Software development projects vary in many dimensions: the domain of the project, the expertise of the developers, the size of the project, and the programming languages used to express the source code comprising the system, to name just a few. We want the projects we analyze for the purpose of investigating the questions of interest to vary across at least some of these dimensions. We also want projects that have archival information about the software development available. Many projects meet these criteria. We chose to include in our analyses the following three projects:
Evolution (http://projects.gnome.org/evolution), an integrated email, address book, and calendar application included in the GNOME desktop (http://gnome.org)
Mozilla Firefox (http://www.mozilla.com/firefox), a popular cross-platform web browser
Mylyn (http://www.eclipse.org/mylyn), a task-focused interface for Eclipse (http://www.eclipse.org) that is included in the standard Eclipse distribution
Table 21-1 demonstrates the variability in these projects by providing an overview of these projects in terms of the length of the development, the primary language used to express the source code, the number of modules (see What Is a Module?), lines of code, and changes (see What Is a Change?). Only changes that were analyzed in our study are included in these counts.

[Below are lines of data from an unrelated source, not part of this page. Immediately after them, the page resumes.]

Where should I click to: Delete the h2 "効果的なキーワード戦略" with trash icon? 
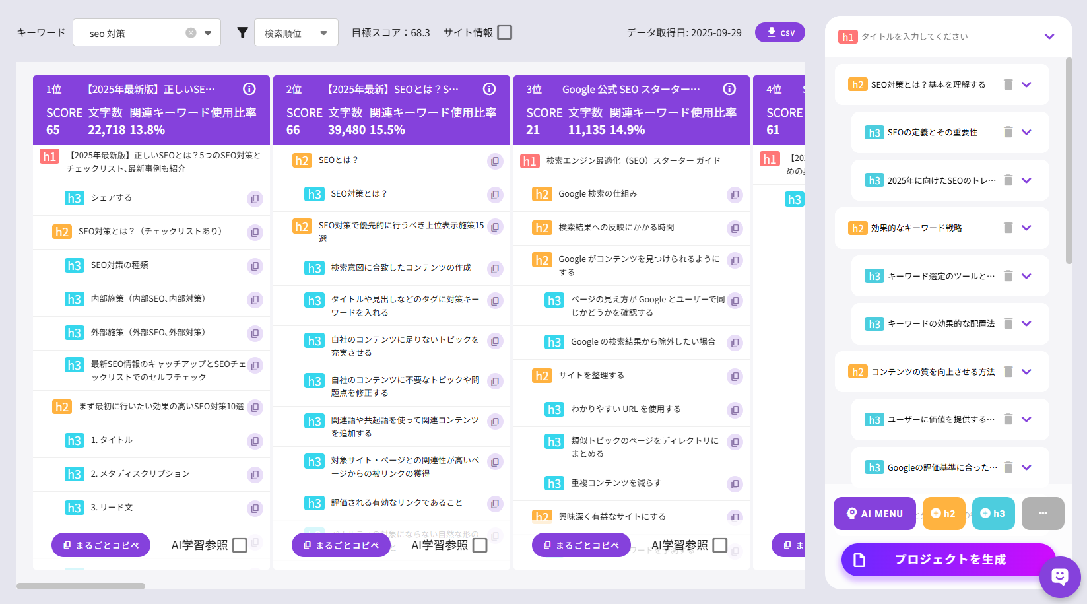point(1008,228)
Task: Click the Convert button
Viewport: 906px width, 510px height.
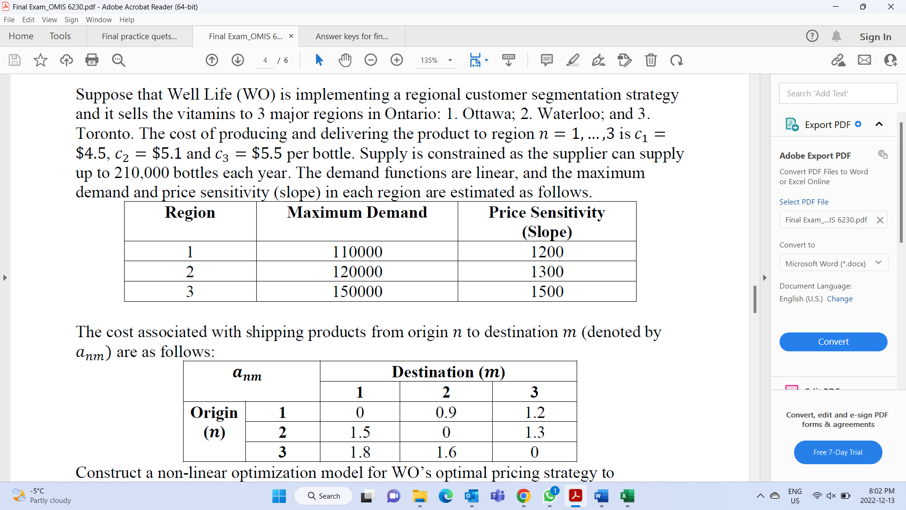Action: (x=833, y=341)
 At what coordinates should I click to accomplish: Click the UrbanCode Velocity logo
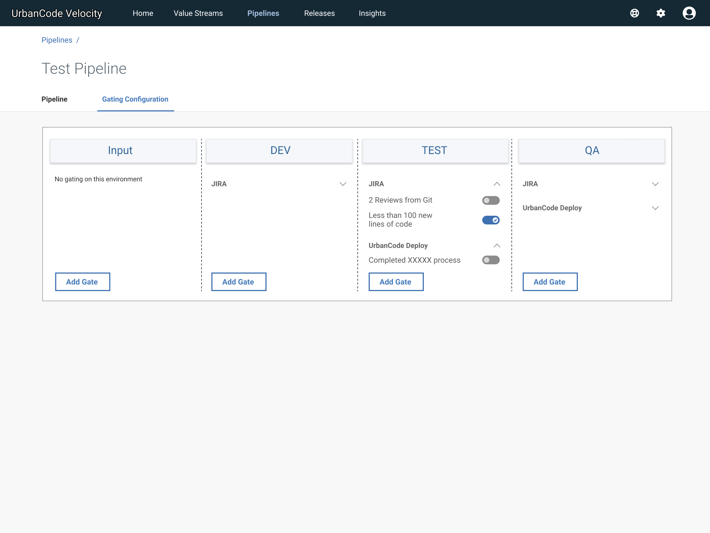tap(57, 13)
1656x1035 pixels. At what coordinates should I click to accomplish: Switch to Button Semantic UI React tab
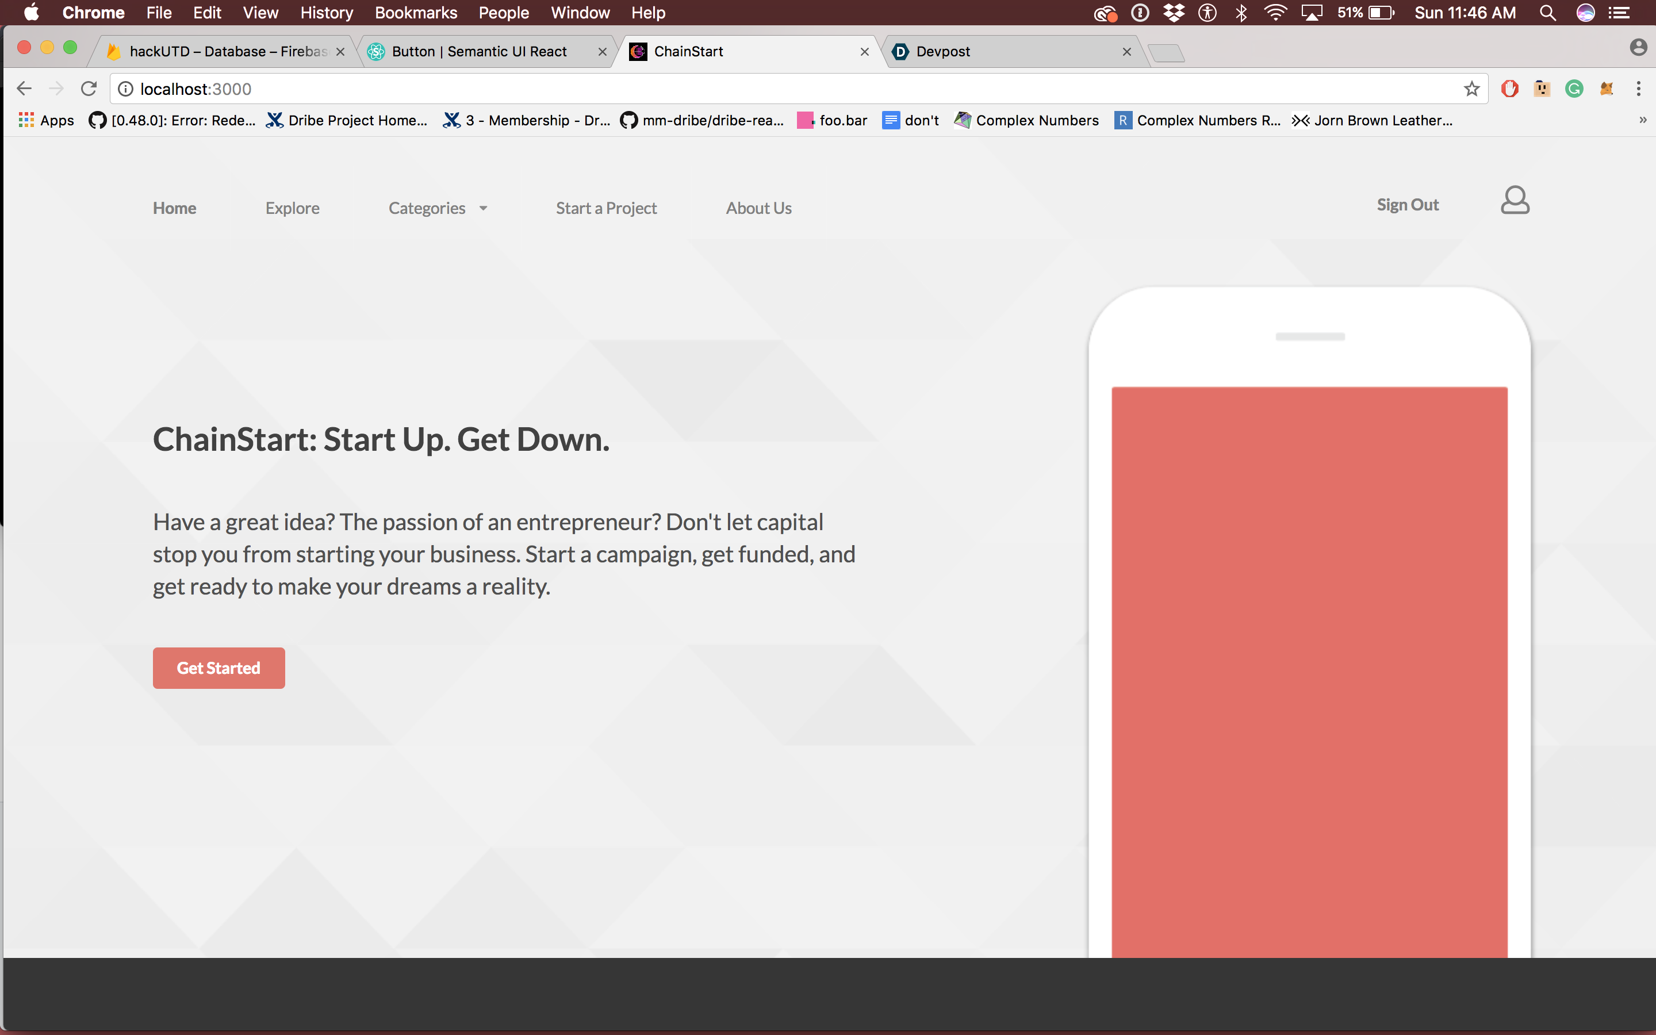pyautogui.click(x=479, y=51)
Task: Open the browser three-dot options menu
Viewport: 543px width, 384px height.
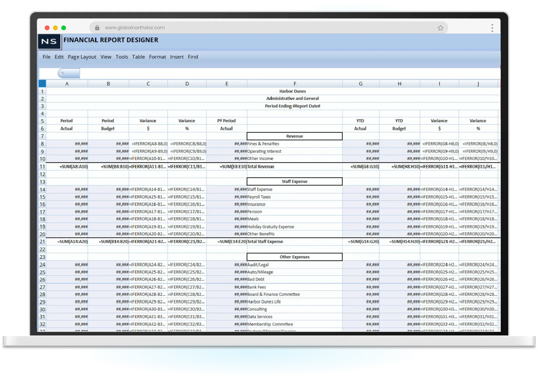Action: click(492, 28)
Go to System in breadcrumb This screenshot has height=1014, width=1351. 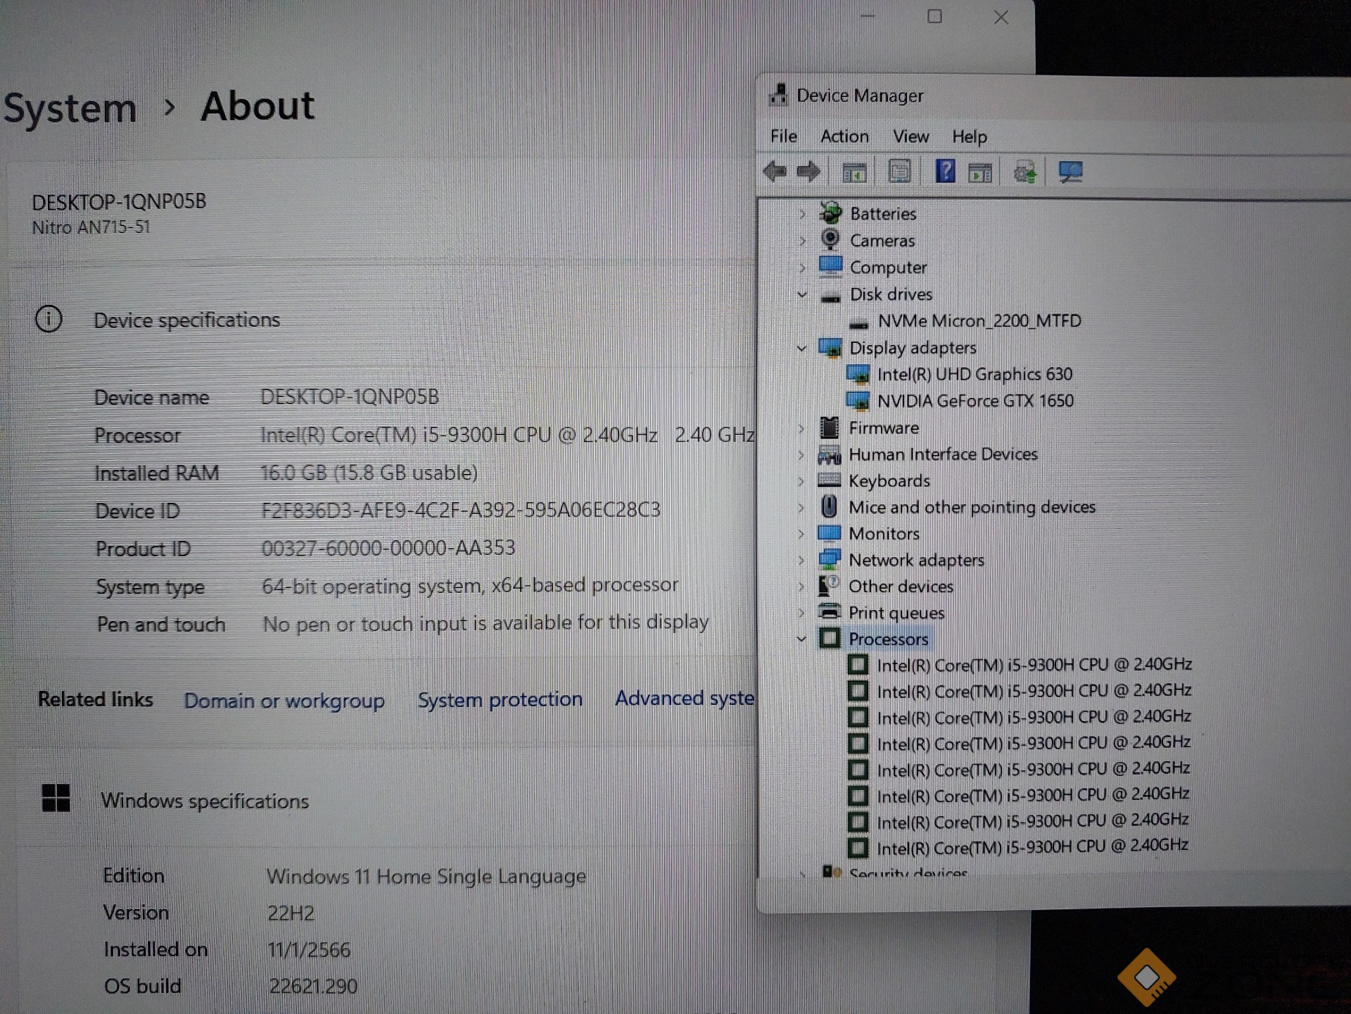click(x=70, y=109)
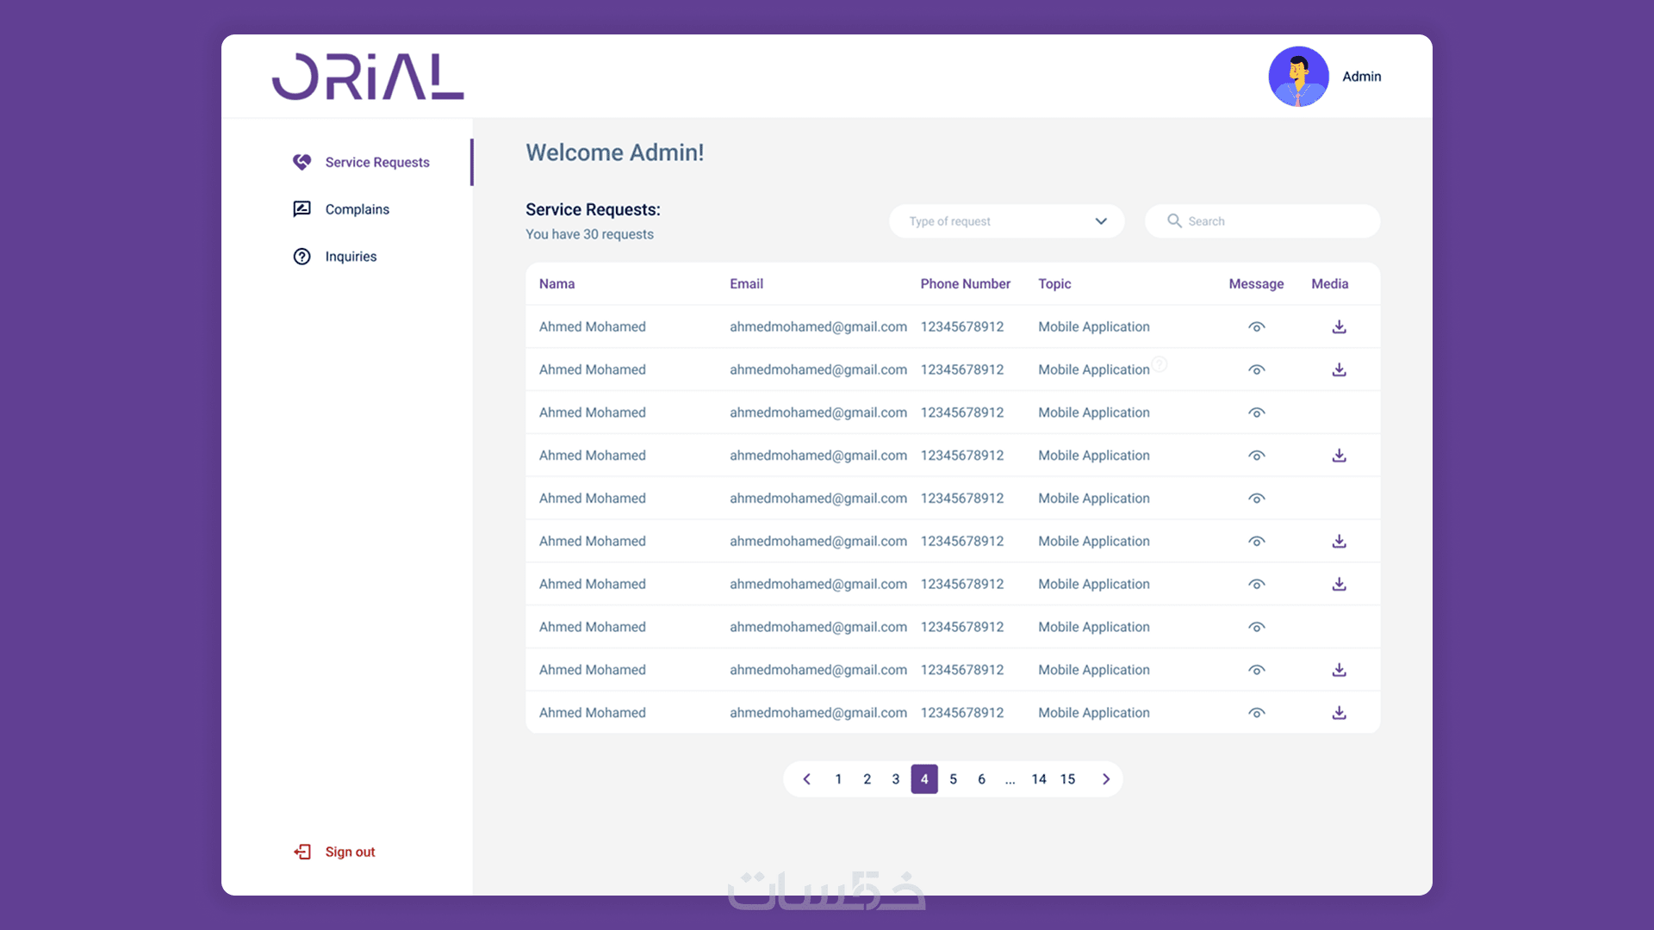This screenshot has width=1654, height=930.
Task: Download media for the last request row
Action: tap(1339, 712)
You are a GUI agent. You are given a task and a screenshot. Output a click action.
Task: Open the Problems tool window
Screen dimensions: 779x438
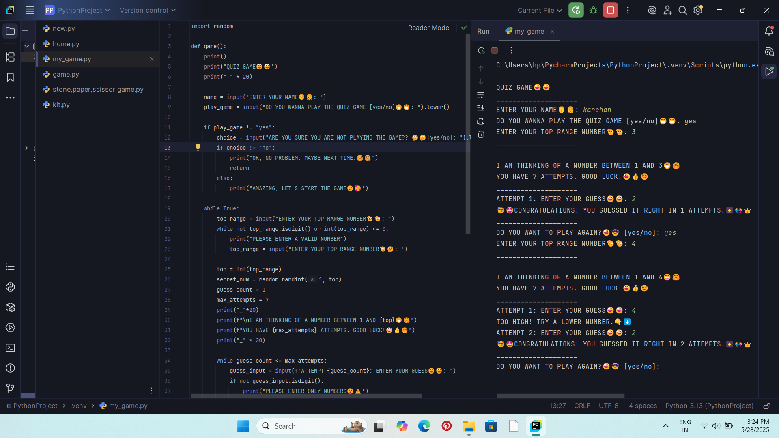10,368
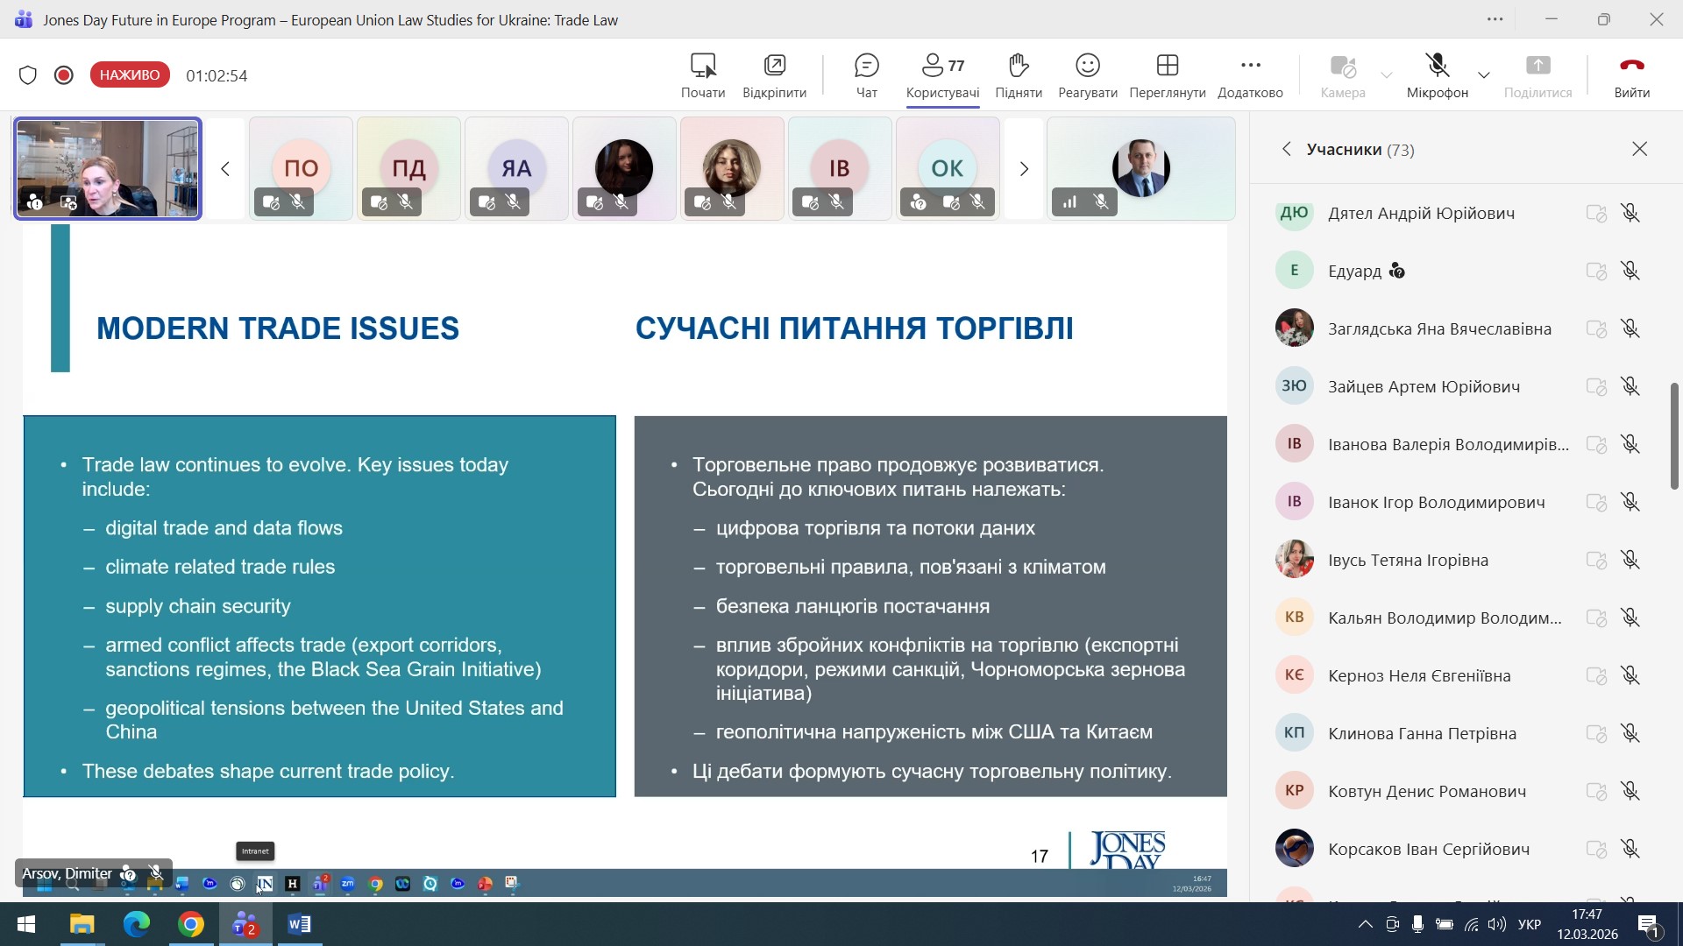
Task: Expand the camera options dropdown arrow
Action: point(1386,75)
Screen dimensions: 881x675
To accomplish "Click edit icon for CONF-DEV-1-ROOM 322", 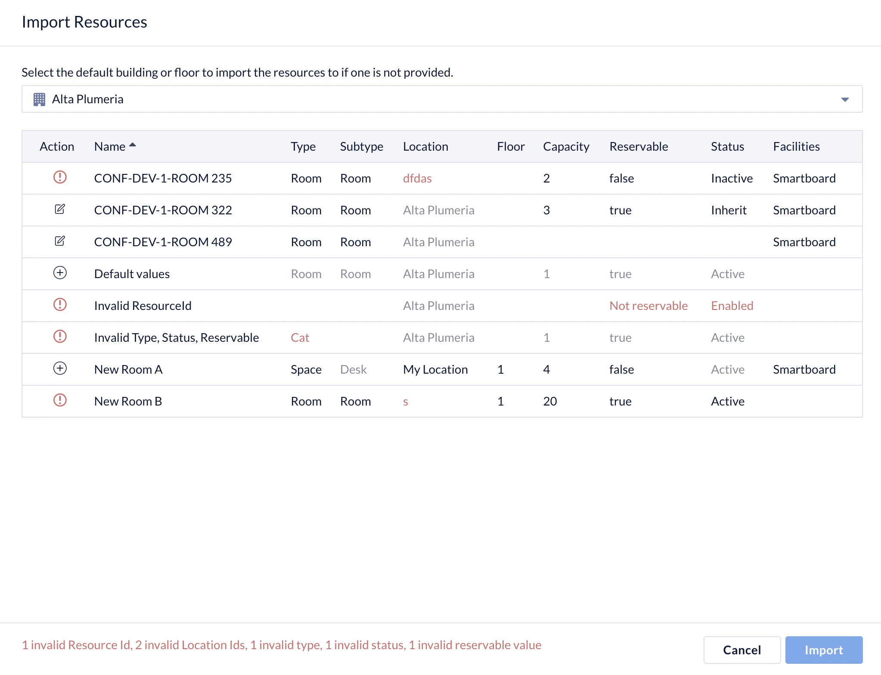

Table 21-1. An overview of the three systems we analyzed
Project |
First release |
Primary language |
Modules |
Approximate SLOC[a] |
Changes |
---|---|---|---|---|---|
Evolution |
December 2001 |
C |
43 |
300,000 |
1,939 |
Firefox |
November 2004 |
C++ |
45 |
4,000,000 |
11,710 |
Mylyn |
November 2006 |
Java |
18 |
675,000 |
3,055 |
[a] Source lines of code were measured using cloc (http://cloc.sourceforge.net). |
Aggregate statistics are a useful starting point for understanding the systems being analyzed, but they really tell only part of the story. In particular, these statistics treat the archives of these systems as static, hiding the dynamics of how developers make changes to the system over time. To better understand how the system developments compare, we also examine the rate at which the system changes.
We can characterize the rate of change within each system by looking at the number of lines of code modified per day. Figure 21-1 shows the activity on each project over time. Each dot in these graphs corresponds to a single day of data recorded in the project’s code repository; the height of each dot on the vertical axis represents the number of lines of code that were committed to the repository on that day. We see that Evolution is characterized by a period of slow change initially, followed by a long period of sustained activity. Firefox changes less frequently and shows almost no activity after a certain point, as developers completed work on the 3.5 release branch and moved on to the next version of the project. Mylyn appears to grow in periodic bursts over time.
We can reach similar conclusions about the rates of change of these systems by looking at the cumulative sum of this data. Figure 21-2 is such a plot for Evolution, clearly showing the initial period of slow change and later sustained activity. Plots for the other systems look similar.